Exercise => Extract each line in the records below that contains the string "width".

Data for processing =>
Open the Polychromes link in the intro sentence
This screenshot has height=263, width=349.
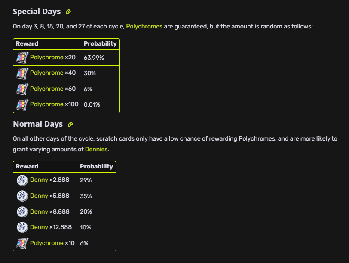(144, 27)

...

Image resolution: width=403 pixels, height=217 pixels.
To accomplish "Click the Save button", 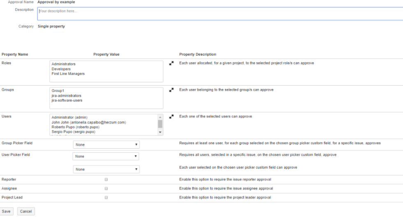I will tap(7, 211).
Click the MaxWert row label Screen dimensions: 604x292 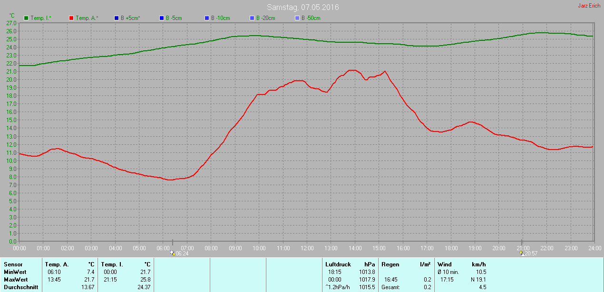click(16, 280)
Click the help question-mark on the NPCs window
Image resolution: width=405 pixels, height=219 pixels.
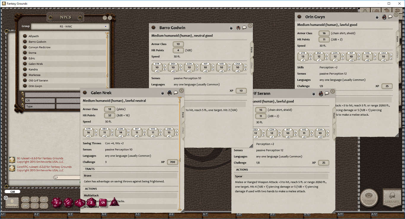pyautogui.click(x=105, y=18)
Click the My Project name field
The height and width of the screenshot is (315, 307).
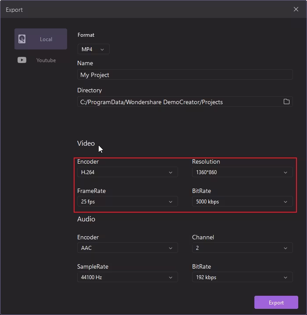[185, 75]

The response =>
This screenshot has height=263, width=349.
Image resolution: width=403 pixels, height=217 pixels.
Image resolution: width=405 pixels, height=219 pixels.
The height and width of the screenshot is (315, 307).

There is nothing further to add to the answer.